WikiLeaks continues its anti-"The Fifth Estate" campaign. After leaking the movie's script last month, now the whistleblower website posts a private letter sent by Julian Assange to Benedict Cumberbatch. The actor apparently emailed the site's founder requesting to meet in-person to prepare for his gig of portraying the controversial journalist before principal photography in January this year.
"Thank you for trying to contact me. It is the first approach by anyone from the Dreamworks production to me or WikiLeaks," Assange began his letter. "I think I would enjoy meeting you." He, however, added, "I thank you for your offer, and what I am sure is your genuine intent, but I must, with inexpressible regret, turn it down."
"The bond that develops between an actor and a living subject is significant. If the film reaches distribution we will forever be correlated in the public imagination. Our paths will be forever entwined. Each of us will be granted standing to comment on the other for many years to come and others will compare our characters and trajectories."
"But I must speak directly," the Australian journalist added. "I believe you are a good person, but I do not believe that this film is a good film. I do not believe it is going to be positive for me or the people I care about. I believe that it is going to be overwhelmingly negative for me and the people I care about."
"There are dozens of positive books about WikiLeaks, but Dreamworks decided to base its script only on the most toxic," he went on. "It does not seek to simplify, clarify or distil the truth, but rather it seeks to bury it. It will resurrect and amplify defamatory stories which were long ago shown to be false."

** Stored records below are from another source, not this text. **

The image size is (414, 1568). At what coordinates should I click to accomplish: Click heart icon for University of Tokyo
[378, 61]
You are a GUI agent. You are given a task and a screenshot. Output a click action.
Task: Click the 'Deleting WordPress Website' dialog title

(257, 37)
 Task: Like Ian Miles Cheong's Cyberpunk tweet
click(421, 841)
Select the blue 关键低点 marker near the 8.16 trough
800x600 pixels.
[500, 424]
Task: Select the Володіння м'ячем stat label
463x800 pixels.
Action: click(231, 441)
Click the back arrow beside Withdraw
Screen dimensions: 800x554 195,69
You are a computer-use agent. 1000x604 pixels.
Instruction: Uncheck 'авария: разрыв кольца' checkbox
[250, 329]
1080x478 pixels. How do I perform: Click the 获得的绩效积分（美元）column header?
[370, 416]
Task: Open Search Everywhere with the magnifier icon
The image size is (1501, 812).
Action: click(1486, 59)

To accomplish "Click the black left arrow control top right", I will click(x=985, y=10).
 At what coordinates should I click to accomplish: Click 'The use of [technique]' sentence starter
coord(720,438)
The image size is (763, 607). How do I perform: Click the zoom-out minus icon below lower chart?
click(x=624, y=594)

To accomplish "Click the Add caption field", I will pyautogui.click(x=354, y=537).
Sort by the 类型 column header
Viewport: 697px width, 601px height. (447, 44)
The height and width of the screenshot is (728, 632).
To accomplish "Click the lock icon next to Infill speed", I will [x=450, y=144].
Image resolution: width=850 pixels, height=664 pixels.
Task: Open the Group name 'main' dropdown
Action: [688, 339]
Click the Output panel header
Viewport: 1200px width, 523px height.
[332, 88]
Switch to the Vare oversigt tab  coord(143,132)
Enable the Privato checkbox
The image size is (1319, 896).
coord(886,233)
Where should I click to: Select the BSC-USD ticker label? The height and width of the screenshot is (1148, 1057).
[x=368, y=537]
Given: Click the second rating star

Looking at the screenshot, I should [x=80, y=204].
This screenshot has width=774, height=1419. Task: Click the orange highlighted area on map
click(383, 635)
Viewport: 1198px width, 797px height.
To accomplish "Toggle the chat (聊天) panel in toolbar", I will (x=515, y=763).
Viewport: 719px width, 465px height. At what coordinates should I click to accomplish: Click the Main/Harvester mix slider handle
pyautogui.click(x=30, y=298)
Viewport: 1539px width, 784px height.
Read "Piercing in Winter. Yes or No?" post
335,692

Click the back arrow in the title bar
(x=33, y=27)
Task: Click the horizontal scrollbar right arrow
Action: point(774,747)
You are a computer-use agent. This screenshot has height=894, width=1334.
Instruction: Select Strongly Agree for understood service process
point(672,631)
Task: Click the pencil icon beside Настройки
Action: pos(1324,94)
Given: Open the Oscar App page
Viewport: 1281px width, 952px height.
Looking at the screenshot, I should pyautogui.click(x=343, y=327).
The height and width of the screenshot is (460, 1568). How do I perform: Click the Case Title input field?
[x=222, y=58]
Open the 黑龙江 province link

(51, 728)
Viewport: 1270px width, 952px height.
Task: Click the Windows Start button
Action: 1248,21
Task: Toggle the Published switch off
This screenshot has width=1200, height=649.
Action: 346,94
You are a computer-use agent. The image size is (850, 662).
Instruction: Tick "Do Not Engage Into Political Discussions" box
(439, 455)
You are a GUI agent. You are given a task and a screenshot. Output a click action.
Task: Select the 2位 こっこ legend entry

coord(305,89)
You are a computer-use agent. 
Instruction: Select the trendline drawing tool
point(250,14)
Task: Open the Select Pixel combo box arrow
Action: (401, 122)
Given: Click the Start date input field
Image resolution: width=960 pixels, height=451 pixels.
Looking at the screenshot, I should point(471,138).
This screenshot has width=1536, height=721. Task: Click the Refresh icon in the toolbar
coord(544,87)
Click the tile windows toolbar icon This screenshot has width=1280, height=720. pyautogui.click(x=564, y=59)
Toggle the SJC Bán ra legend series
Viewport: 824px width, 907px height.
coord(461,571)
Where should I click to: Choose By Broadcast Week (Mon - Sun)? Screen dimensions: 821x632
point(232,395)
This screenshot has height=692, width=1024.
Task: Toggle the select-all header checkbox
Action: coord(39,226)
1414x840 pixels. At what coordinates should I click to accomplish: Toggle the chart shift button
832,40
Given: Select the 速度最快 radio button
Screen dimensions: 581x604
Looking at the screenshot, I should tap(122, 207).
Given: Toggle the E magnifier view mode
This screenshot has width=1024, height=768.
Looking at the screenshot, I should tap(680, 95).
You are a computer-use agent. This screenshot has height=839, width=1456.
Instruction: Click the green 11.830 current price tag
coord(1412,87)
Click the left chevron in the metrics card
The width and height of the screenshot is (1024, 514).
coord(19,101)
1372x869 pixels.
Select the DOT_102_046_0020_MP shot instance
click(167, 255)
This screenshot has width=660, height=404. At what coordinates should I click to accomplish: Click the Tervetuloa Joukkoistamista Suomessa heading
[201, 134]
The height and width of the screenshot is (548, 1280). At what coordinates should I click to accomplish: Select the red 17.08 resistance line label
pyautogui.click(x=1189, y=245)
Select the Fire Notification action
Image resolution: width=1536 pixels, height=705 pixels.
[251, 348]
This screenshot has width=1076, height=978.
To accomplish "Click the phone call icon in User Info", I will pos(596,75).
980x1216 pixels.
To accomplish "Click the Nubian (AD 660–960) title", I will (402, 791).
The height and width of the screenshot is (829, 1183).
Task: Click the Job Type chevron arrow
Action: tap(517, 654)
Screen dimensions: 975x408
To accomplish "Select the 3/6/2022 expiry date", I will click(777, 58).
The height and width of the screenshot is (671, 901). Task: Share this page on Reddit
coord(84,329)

"Feature films are the most powerful and insidious shapers of public perception, because they fly under the radar of conscious exclusion. This film is going to bury good people doing good work, at exactly the time that the state is coming down on their heads. It is going to smother the truthful version of events, at a time when the truth is most in demand."
"You will be used, as a hired gun, to assume the appearance of the truth in order to assassinate it. To present me as someone morally compromised and to place me," he insisted, before urging Cumberbatch to leave the movie, "I believe that you should reconsider your involvement in this enterprise."
"I believe you are well intentioned but surely you can see why it is a bad idea for me to meet with you," he reasoned. "By meeting with you, I would validate this wretched film, and endorse the talented, but debauched, performance that the script will force you to give."
According to WikiLeaks, "Cumberbatch's reply to this email was courteous and considered. The actor communicated to Assange that aspects of the film's script were troubling to him."
Depicting WikiLeaks' creation and its founder Julian Assange, the movie directed by Bill Condon is slated to hit theaters in the U.S. on October 18.
The screenplay was penned by Josh Singer ("Fringe", "Law & Order: Special Victims Unit"), based on a book by Daniel Domscheit-Berg, an early WikiLeaks collaborator who later fell out with Assange; and another book by British journalists David Leigh and Luke Harding, whom Assange has been critical of.